### Data to process

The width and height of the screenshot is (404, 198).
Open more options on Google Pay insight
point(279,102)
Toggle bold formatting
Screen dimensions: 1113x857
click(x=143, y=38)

### Exercise task
Rewrite the rows above with "options" swapped for "choices", leaving everything else the same.

### Solution to this problem
The width and height of the screenshot is (404, 198).
Open more choices on Google Pay insight
point(279,102)
Toggle bold formatting
Screen dimensions: 1113x857
click(x=143, y=38)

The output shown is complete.